I spoke with featured poet, Corie Feiner, about her poetry insights. Here’s what she shared. LF: When did you begin writing poetry? CF: I grew up in Greenwich Village in the 1970’s. It was a wild and amazing time full of artists and activists. The parents were highly involved in our elementary school. They were constantly doing assemblies and teaching art workshops. One day, my best friend’s mother came into my 3rd grade classroom to conduct a poetry workshop. It was life-changing. As part of the workshop, she said something like, "Poetry cannot be good or bad, right or wrong. The point of poetry is to move somebody’s heart.”
Now this is arguable, but to an 8-year-old kid, who got in trouble a lot, and did not do well on tests, it was just…breath-taking. And I was hooked. I soon got a poetry journal and wrote what I hoped were poems.
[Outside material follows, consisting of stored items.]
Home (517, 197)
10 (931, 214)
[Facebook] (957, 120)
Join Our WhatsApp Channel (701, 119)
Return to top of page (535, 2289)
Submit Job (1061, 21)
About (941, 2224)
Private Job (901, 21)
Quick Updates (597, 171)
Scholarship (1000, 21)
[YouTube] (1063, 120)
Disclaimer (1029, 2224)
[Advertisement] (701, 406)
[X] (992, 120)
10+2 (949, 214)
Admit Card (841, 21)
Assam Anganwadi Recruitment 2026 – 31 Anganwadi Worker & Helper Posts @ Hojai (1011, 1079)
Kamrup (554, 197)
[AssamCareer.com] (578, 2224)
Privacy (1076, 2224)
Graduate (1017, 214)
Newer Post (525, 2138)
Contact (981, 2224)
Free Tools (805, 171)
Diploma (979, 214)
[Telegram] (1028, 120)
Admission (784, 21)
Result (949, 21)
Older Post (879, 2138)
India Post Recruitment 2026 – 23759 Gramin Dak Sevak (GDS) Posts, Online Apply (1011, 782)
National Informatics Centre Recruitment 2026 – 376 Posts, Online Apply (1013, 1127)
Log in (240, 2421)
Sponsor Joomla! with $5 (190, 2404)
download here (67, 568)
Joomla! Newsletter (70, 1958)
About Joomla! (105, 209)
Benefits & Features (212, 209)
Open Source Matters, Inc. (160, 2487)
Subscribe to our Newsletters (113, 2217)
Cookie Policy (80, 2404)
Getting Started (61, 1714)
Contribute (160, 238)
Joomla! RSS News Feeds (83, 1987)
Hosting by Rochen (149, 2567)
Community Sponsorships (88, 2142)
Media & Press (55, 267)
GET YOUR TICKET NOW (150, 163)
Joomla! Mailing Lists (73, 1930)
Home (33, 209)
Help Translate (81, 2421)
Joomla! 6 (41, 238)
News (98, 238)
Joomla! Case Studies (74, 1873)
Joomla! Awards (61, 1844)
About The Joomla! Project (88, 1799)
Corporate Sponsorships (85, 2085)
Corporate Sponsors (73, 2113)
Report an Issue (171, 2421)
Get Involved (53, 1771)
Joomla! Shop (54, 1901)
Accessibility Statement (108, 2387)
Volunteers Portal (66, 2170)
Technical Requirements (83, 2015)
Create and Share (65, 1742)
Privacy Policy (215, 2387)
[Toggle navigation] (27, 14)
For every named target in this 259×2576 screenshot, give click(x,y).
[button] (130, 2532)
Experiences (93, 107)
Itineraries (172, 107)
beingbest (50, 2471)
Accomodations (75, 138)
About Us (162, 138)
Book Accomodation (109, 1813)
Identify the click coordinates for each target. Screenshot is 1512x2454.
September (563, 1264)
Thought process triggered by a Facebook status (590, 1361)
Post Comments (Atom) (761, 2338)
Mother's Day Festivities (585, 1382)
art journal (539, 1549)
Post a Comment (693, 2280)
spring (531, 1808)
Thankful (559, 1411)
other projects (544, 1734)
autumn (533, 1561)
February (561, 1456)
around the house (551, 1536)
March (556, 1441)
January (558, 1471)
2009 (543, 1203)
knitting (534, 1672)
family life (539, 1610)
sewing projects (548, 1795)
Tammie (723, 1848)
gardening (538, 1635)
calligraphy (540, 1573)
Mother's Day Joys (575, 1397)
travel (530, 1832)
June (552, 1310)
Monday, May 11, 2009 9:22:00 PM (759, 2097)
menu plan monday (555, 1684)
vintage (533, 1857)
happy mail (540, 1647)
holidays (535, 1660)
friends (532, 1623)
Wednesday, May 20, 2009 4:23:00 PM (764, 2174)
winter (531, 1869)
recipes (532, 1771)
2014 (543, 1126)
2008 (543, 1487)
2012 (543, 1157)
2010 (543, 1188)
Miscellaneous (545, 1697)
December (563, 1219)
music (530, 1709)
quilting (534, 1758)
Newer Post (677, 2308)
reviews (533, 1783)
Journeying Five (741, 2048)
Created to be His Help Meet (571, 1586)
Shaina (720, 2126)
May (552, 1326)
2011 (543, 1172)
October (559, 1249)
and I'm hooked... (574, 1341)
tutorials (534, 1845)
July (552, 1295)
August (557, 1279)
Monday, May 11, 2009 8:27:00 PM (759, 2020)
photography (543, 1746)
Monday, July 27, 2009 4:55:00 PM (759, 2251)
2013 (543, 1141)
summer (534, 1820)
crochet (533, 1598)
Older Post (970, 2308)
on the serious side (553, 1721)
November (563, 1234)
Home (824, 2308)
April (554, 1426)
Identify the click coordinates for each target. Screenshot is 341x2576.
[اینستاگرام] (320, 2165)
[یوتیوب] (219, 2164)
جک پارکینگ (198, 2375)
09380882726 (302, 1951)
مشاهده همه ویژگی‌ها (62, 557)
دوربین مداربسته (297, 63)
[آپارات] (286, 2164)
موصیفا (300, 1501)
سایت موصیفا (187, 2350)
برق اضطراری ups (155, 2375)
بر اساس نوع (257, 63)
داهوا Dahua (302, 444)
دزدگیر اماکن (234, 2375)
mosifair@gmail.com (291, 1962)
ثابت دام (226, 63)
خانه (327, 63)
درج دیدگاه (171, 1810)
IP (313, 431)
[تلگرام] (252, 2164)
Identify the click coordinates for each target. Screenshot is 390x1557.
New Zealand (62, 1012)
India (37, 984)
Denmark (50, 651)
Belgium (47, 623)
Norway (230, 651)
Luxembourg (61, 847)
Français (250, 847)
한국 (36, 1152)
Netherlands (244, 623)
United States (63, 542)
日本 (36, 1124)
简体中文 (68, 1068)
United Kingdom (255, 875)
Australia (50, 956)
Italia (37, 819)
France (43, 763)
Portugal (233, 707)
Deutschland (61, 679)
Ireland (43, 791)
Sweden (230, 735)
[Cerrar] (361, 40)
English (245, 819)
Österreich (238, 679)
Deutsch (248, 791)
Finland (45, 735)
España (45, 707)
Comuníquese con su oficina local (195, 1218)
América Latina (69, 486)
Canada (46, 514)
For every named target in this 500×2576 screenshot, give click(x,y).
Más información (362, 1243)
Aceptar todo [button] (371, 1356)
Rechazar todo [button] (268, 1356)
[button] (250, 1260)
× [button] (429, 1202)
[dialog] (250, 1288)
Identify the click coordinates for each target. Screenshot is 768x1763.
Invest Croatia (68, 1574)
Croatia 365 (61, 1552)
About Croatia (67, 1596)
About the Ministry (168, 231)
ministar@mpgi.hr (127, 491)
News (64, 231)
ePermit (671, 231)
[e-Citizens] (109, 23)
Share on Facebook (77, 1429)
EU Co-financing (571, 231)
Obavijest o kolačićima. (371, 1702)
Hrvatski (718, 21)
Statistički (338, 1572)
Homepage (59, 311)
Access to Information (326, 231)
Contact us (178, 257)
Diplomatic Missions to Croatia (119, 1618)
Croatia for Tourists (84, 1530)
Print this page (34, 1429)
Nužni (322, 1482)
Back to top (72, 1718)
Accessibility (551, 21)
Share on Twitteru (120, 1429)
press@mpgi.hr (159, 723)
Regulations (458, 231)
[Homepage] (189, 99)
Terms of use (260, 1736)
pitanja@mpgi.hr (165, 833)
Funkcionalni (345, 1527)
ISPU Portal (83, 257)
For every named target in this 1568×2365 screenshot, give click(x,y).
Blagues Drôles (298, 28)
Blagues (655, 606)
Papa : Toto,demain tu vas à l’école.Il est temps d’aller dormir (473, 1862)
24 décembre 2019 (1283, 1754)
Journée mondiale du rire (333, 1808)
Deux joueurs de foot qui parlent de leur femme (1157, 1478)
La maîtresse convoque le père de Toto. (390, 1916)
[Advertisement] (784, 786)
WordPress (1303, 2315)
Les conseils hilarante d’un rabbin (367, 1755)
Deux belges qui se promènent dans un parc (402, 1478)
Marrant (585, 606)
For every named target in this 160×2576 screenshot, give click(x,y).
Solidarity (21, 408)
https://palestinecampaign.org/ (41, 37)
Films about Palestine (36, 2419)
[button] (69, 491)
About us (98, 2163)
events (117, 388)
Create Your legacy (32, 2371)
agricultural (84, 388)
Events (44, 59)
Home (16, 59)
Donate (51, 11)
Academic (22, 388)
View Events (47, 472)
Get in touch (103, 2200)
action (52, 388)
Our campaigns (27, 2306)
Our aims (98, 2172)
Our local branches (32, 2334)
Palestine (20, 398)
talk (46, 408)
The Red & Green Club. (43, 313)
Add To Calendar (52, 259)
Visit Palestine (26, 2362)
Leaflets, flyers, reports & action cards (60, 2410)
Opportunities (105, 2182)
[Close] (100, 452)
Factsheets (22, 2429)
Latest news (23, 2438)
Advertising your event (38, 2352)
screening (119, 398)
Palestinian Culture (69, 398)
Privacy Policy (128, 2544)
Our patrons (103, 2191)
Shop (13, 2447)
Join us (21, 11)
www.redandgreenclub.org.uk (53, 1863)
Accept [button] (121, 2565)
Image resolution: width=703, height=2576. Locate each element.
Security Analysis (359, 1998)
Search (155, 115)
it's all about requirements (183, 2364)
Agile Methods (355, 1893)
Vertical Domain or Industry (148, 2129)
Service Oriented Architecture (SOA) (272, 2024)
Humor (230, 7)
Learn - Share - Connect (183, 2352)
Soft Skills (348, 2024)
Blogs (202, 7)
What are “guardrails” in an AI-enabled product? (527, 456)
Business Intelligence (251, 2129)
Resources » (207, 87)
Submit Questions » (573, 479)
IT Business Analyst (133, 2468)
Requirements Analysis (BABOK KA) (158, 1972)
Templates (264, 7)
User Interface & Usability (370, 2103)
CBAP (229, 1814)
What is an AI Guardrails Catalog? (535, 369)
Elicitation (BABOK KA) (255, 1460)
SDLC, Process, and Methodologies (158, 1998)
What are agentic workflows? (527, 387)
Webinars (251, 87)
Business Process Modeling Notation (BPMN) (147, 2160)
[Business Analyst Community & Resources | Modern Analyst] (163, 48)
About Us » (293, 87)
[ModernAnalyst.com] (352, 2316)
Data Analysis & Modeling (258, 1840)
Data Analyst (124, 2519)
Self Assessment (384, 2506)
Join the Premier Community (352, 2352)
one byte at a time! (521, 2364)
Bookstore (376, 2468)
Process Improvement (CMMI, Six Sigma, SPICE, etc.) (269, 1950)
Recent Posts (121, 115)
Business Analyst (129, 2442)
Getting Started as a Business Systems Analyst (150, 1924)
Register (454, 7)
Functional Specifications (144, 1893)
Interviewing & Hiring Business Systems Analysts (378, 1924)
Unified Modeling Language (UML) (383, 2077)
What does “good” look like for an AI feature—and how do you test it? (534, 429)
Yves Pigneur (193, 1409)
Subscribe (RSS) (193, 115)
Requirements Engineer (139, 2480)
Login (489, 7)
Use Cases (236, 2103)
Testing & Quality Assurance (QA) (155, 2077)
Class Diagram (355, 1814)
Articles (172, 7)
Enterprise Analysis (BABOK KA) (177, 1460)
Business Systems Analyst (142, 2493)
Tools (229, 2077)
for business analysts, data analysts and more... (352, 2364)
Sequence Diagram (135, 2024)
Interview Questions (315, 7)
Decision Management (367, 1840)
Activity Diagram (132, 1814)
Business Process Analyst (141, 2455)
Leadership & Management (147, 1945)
LF: What are some of your favorite creative influences? CF: I grew up a a very multi-faceted and creative home so my influences vary. Both of my parents were designers. My father designed lighting and my mother designed colors and patterns for art frames. We couldn’t go for a walk without every color and every shade of light being pointed out. This annoyed me to no end, but I later realized that I looked at things not just for what they were, but for how they were designed and constructed. This attention to detail still informs my work to this day.
As far as poetic influences, one of my heroes in Naomi Shihab Nye. Her poetry is beautiful, she has a generous heart, serves her community, and has a successful life. You know, she is married, has kids, is grounded, and has an enlightened perspective on life. I never gave into the idea that one has to be crazy to be an artist. So I held her as an example of not just how I aspired to write, but how I aspired to live.
LF: Could you describe your creative process for writing poetry? CF: That is a funny question. I can’t do anything the same way twice. Even if I follow a recipe, it turns out differently every time. I wrote my most well-known poem, “Tattoos” on a street corner in New York City after seeing Sarah Jones perform her poem, “Your Revolution.” It threw me into a loop. I walked out of that show and the poem came. Of course I revised it and let it evolve over a few years, but it was one of those poems that literally spilled out of me in a desperate act of creation.
Nowadays, I have to force myself to write a little bit every day as I am a full-time, cook from scratch, homeschool mom. So I carry a journal and try to write down what is there in front of me. Sometimes the stuff that comes out is actually worth something and I pursue it.
LF: What are you working on now? CF: I am working on poetry about food, sustainability, and and the environment and sending them out into the non-poetry world. This ranges from poems about fracking to poems about my love of mason jars. Also, I am putting together a new collection of poetry to send out.
LF: Why is poetry important? What's its role in the world? CF: Poetry is, and is not, important. A person needs to have shelter, good food, and loving community of some sort. However, where poetry is important, is that it reminds us to feel our hearts, access our emotions, and look at things differently.
I got in deep in the NYC performance poetry and slam world, got an MFA from NYU, taught college and graduate school, edited a high-caliber literary magazine, and spent innumerable hours working on getting teaching gigs, and working on getting published — and I have one conclusion from all this. Although these worlds are all important, poetry belongs in the every day world. It is a tool that everyone needs to have available to them. Poems should be in mainstream newspapers, at political events, in corporate workplaces, and presented in fun and engaging ways. It doesn’t have to be whole books, but a poem, any poem, that helps remind people of who they are and what they stand for.
LF: What do you hope readers take away from your poetry? CF: I hope they walk away feeling connected, not alone, and somehow more alive. I hope to feel the same way from sharing my poems with them, too.